False Prophets of Ambedkarism is a rigorous political and intellectual critique of what the author identifies as the modern distortion of B. R. Ambedkar's legacy. The book argues that Ambedkar-one of India's most complex constitutional thinkers-has been reduced from a demanding intellectual force into a simplified political icon, deployed selectively to serve contemporary identity politics.
The central thesis is that a powerful ecosystem of activists, academics, NGOs, and political intermediaries has transformed Ambedkar from a reformer concerned with national cohesion, constitutional morality, and social responsibility into a permanent symbol of grievance.
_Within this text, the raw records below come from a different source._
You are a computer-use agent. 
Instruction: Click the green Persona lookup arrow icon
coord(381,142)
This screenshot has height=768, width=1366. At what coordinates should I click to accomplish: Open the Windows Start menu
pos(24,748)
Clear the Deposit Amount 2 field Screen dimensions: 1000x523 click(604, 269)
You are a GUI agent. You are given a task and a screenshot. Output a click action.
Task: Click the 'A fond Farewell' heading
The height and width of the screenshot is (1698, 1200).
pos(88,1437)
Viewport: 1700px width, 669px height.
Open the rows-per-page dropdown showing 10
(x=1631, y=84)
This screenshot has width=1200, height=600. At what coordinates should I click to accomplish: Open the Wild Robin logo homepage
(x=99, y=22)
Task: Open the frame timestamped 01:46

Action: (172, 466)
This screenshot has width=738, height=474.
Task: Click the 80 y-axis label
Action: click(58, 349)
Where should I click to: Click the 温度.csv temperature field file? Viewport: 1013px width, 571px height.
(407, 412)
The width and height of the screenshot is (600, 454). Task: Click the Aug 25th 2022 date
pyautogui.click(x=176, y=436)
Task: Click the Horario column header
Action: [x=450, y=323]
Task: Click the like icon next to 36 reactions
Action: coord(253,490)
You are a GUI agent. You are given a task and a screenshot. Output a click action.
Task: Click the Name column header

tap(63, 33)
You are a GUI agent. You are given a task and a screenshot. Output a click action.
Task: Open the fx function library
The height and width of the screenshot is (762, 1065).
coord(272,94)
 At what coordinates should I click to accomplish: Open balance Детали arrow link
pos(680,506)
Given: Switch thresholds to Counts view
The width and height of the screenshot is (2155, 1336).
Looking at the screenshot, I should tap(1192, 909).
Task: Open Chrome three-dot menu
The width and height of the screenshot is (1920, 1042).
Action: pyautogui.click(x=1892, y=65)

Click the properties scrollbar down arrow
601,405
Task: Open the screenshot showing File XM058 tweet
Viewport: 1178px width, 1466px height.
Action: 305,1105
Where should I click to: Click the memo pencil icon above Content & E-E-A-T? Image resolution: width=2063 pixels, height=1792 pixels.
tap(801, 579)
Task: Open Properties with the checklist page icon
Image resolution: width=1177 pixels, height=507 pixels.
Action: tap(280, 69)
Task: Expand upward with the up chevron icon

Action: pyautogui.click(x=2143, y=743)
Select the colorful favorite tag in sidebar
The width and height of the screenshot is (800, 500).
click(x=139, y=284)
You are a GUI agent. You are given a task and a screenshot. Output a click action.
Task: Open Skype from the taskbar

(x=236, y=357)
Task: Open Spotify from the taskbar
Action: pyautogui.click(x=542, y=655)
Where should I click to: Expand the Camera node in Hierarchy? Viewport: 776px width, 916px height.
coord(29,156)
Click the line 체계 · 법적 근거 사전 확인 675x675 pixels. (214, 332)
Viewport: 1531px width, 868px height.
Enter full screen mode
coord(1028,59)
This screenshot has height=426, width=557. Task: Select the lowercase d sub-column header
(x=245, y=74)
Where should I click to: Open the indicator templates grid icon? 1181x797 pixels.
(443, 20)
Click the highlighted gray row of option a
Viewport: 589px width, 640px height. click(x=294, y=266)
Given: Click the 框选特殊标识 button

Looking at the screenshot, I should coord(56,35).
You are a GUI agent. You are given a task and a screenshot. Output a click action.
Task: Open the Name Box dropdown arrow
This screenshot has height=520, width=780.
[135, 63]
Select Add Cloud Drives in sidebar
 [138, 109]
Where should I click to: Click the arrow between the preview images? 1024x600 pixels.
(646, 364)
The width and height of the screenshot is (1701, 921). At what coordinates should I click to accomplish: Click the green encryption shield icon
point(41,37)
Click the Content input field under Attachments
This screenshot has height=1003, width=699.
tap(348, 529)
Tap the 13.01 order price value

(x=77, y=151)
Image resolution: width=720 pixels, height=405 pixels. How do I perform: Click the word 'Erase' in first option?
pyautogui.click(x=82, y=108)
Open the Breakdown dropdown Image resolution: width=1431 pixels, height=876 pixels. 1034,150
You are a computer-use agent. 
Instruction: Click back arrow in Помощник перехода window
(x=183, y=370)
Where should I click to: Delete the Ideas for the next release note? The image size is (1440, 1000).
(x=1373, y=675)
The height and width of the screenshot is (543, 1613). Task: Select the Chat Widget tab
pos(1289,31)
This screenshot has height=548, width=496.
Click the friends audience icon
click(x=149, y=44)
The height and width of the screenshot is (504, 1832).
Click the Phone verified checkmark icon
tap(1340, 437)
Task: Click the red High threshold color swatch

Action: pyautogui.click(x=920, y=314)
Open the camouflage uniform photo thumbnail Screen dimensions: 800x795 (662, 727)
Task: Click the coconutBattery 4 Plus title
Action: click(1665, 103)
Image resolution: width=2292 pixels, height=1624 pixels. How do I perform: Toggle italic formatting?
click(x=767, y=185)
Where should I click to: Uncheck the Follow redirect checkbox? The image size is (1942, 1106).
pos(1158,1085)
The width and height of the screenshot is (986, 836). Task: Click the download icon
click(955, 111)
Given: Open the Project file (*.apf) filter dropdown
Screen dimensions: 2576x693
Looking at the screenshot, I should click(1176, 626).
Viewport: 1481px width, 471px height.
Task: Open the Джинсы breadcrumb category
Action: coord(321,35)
Through selective quotation, strategic omission, and ritualized reverence, this ecosystem preserves outrage while suppressing Ambedkar's inconvenient ideas-his warnings against social fragmentation, his insistence on constitutional discipline, and his belief that caste must ultimately dissolve rather than harden into permanent identity.
Structured across multiple parts, the book first exposes the distortion: how Ambedkar is deified, filtered, and weaponized. It then examines the mechanics-the moral asymmetries, grievance industries, and psychological dependencies that sustain perpetual mobilization. Finally, it explores the consequences, arguing that selective Ambedkarism weakens democratic institutions, entrenches identity absolutism, and risks pushing India into civilizational fragmentation.
Crucially, the book positions itself not as an attack on Ambedkar, but as a defense of him. It insists that honoring Ambedkar requires reading him fully, including his emphasis on responsibility alongside rights, integration alongside justice, and nationhood alongside reform. By reclaiming Ambedkar from ideological reduction, False Prophets of Ambedkarism calls for a return to constitutional morality, intellectual honesty, and an end-point to grievance politics-before distortion replaces reform and fragmentation replaces democracy.